Une jurisprudence récente étend la responsabilité du courtier au-delà du raisonnable
Maître Katarzyna Hocquerelle (www.avocatlegal.com)
Maître Laurent Denis (www.endroit-avocat.fr)
Katarzyna Hocquerelle, Avocat, accompagne les professionnels dans la maîtrise juridique de leurs pratiques commerciales.
Laurent Denis, Avocat, enseigne, publie et défend la rigueur du droit bancaire et assurantiel.
Dans un arrêt du 2 avril 2025 (CA Paris, n° 23/03531), la Cour d’appel confirme la condamnation d’un courtier en prêts immobiliers, jugé responsable d’un défaut d’information et d’un manquement à son obligation de conseil. Ce qui interpelle, c’est que cette responsabilité est retenue alors même qu’aucune offre de prêt n’a été signée.

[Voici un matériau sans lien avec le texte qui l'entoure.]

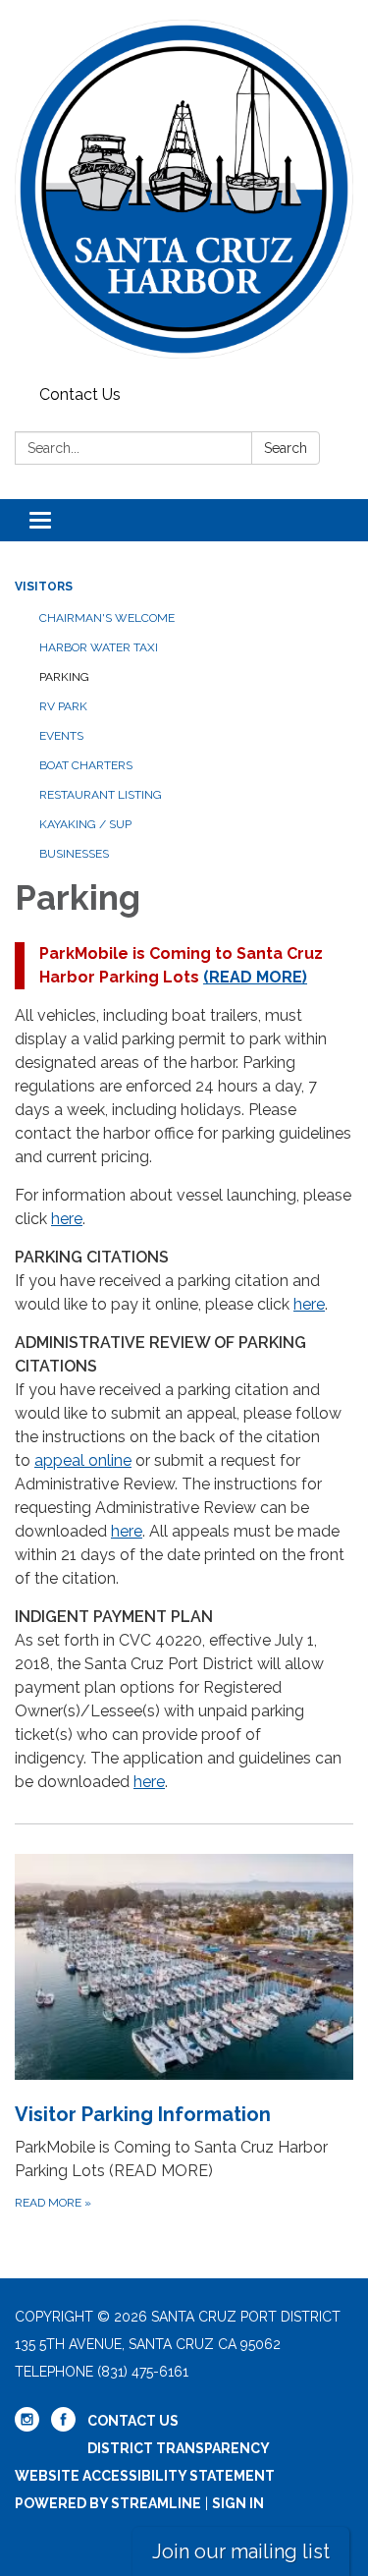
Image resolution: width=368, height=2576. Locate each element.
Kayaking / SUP (85, 824)
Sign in (238, 2503)
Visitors (44, 586)
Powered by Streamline (108, 2503)
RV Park (63, 706)
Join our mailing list (241, 2551)
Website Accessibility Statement (145, 2476)
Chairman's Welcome (107, 618)
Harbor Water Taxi (98, 647)
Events (61, 736)
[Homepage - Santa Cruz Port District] (184, 189)
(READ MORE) (255, 977)
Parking (64, 677)
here (66, 1218)
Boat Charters (85, 765)
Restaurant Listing (100, 795)
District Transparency (178, 2448)
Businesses (74, 854)
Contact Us (80, 394)
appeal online (82, 1460)
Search (285, 448)
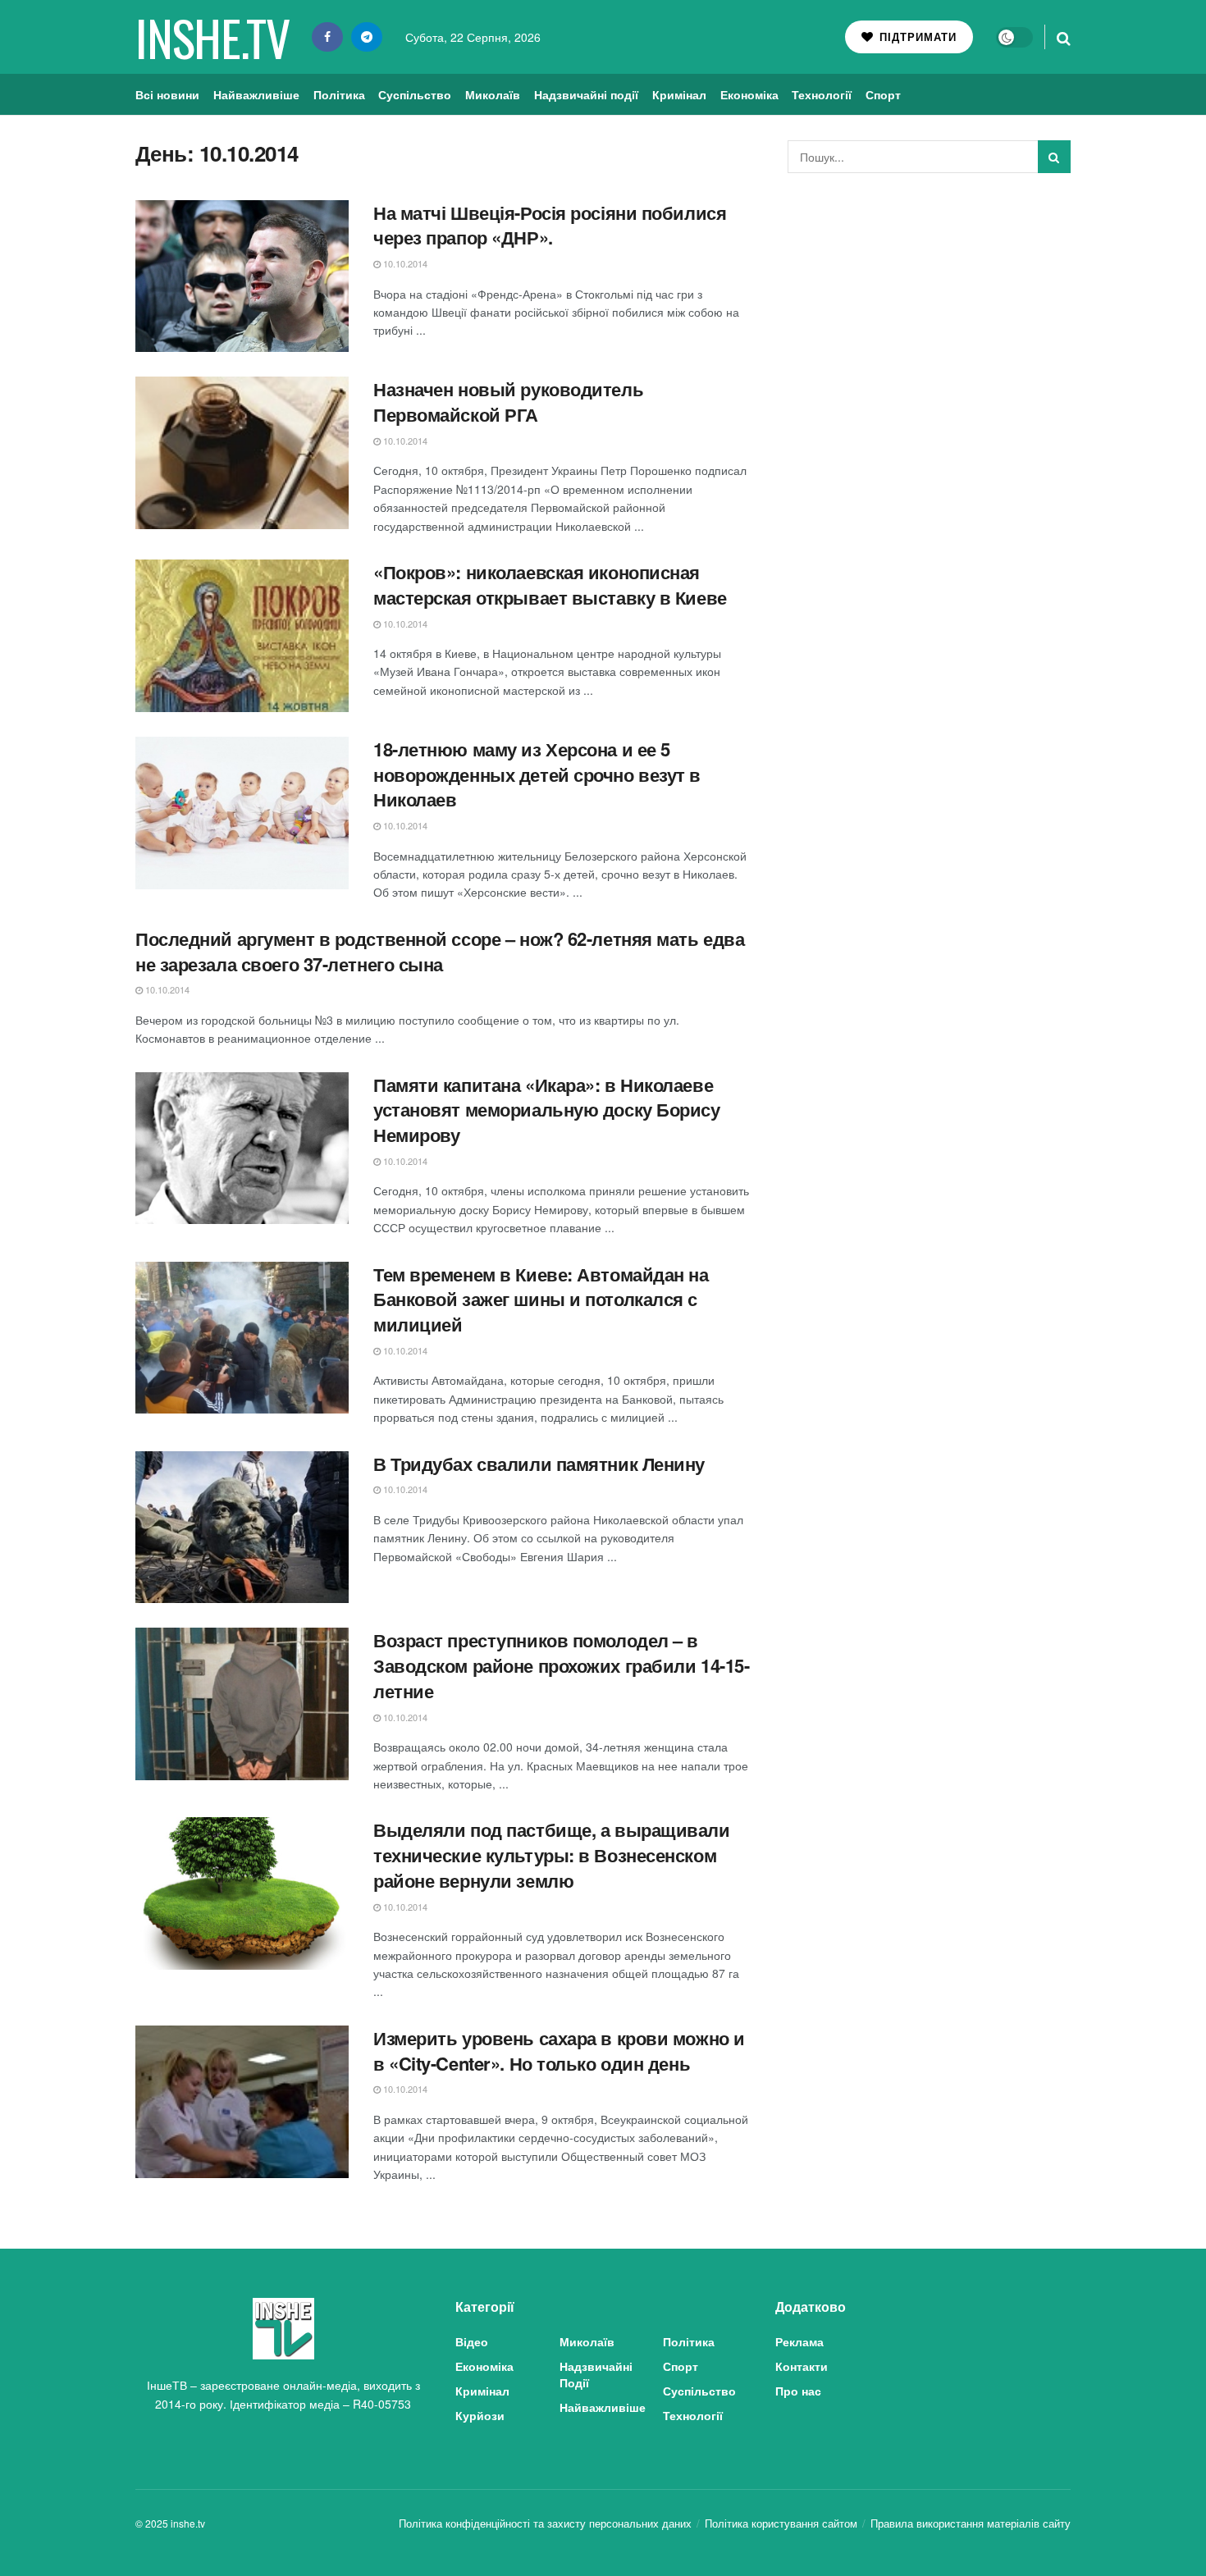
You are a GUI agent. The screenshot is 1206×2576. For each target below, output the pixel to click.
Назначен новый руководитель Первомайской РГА (508, 401)
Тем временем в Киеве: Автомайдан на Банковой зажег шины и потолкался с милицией (541, 1299)
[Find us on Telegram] (366, 37)
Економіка (749, 94)
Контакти (801, 2366)
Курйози (480, 2415)
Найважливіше (256, 94)
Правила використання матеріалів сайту (970, 2523)
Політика (339, 94)
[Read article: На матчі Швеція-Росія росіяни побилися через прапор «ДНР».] (242, 276)
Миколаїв (492, 94)
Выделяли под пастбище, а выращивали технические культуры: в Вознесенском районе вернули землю (551, 1854)
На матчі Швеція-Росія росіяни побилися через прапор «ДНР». (549, 225)
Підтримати (916, 36)
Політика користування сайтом (781, 2523)
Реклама (799, 2341)
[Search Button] (1064, 36)
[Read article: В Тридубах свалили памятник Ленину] (242, 1527)
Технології (822, 94)
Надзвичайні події (586, 94)
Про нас (798, 2390)
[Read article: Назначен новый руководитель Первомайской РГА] (242, 453)
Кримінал (679, 94)
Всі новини (167, 94)
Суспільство (414, 94)
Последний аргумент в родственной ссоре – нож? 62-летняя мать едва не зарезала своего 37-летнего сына (439, 951)
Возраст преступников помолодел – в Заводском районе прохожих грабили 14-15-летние (561, 1665)
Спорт (883, 94)
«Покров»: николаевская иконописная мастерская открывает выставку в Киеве (550, 584)
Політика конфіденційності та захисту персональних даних (545, 2523)
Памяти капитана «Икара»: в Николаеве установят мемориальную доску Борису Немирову (546, 1110)
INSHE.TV (212, 37)
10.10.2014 (404, 263)
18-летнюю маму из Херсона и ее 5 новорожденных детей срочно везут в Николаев (537, 774)
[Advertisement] (929, 308)
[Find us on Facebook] (327, 37)
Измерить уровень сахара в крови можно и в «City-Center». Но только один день (559, 2050)
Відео (471, 2341)
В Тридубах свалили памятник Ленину (539, 1463)
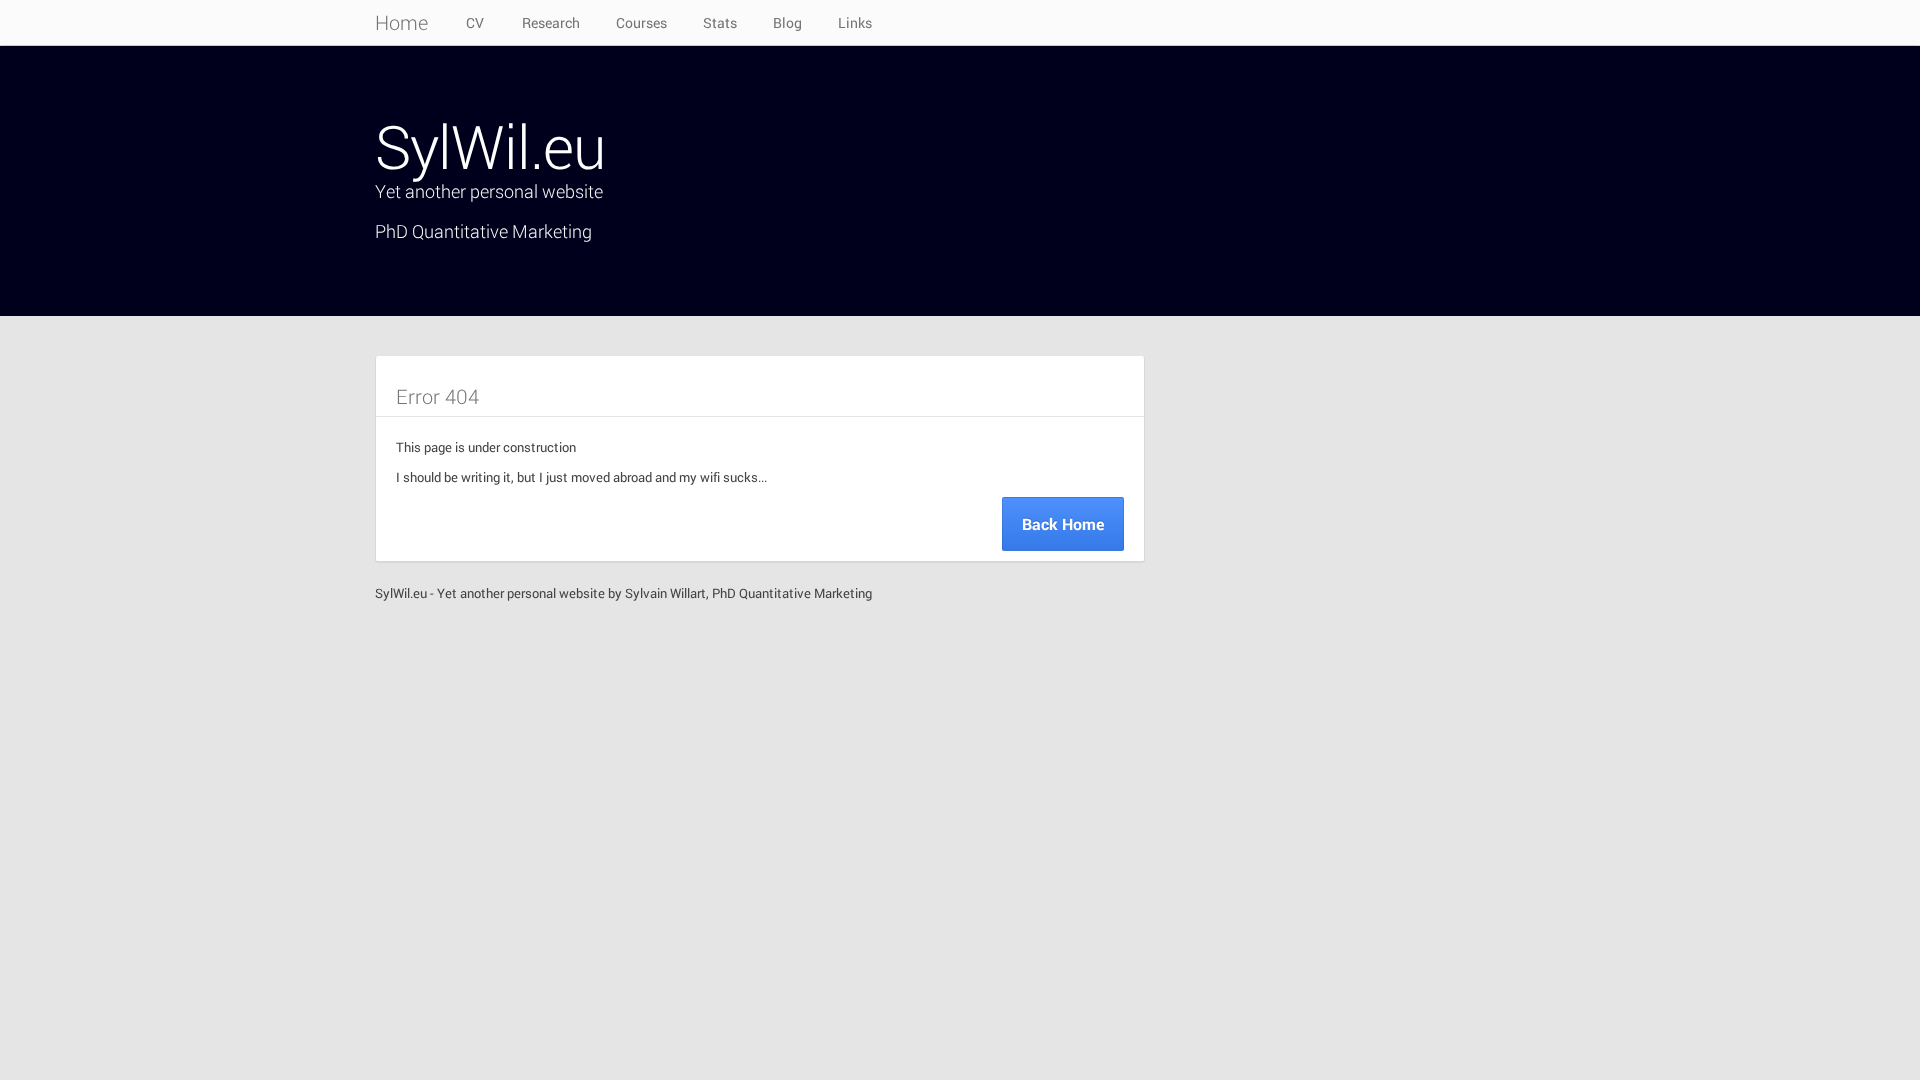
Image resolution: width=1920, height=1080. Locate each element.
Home (401, 22)
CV (475, 22)
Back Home (1063, 523)
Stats (720, 22)
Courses (641, 22)
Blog (787, 22)
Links (855, 22)
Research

En cause ? Une omission d’information sur la démolition préalable d’un bien,
jugée décisive par la seule banque prête à financer le projet. L’oubli aura suffi à tout faire échouer – et à engager lourdement la responsabilité du courtier. Montant de l’indemnisation : plus de 28.000 €, au titre des frais engagés (notamment d’architecte).
1. Les faits : une opération de financement interrompue par un défaut d’information
Le litige trouve son origine dans un projet de construction immobilière engagé par un couple en 2018. Un mandat de recherche de financement est confié à un courtier (novembre 2018). Une banque donne un accord de principe sans réserve, et la fiche de conseil est remise en juillet 2019. Mais au moment de signer, la banque refuse d’émettre l’offre, découvrant que le bien avait fait l’objet d’une démolition préalable – une information que le courtier n’avait pas communiquée.
Aucun autre financement n’est obtenu. Les clients assignent le courtier en responsabilité.
2. Les motifs de la décision : extension du devoir de conseil et défaut d’information
Le Tribunal judiciaire de Bobigny, puis la Cour d’appel de Paris, retiennent successivement plusieurs griefs à l’encontre du professionnel :
2.1. Manquement à l’obligation d’information
Le courtier disposait d’une information essentielle, et ne l’a pas transmise à la seule banque prête à financer le projet. Ce défaut d’information, jugé déterminant, a directement entraîné le refus de prêt.
2.2. Violation de l’obligation de conseil (article R. 519-28 CMF)
Malgré l’absence de contrat de prêt signé, les juges estiment que le courtier a conseillé une solution inadaptée et mal calibrée au regard du profil de ses clients. Une application extensive du devoir de conseil, pourtant réservé par la loi à des situations où une offre de prêt existe.
2.3. Responsabilité étendue aux frais annexes
Le courtier est condamné à rembourser les frais engagés “dans le cadre de la mission de courtage”, notamment les honoraires d’architecte, au motif qu’ils ont été réalisés à sa demande ou sous son impulsion.
3. Critiques et inquiétudes sur l’argumentaire judiciaire
L’arrêt soulève plusieurs réserves notables :
- Redéfinition du contrat de courtage : le juge écarte la qualification juridique du mandat, malgré la clarté du droit positif.
- Confusion des rôles dans la chaîne bancaire : le courtier est réputé responsable de la recherche d’un cautionnement, habituellement géré par la banque.
- Indemnisation d’un préjudice moral sans preuve ni évaluation : une compensation est accordée au nom du “raté” de la mission, sans base factuelle précise.
- Appréciation rétroactive du conseil : la responsabilité est retenue sans qu’un prêt n’ait été octroyé, à rebours de la lettre et de l’esprit du CMF.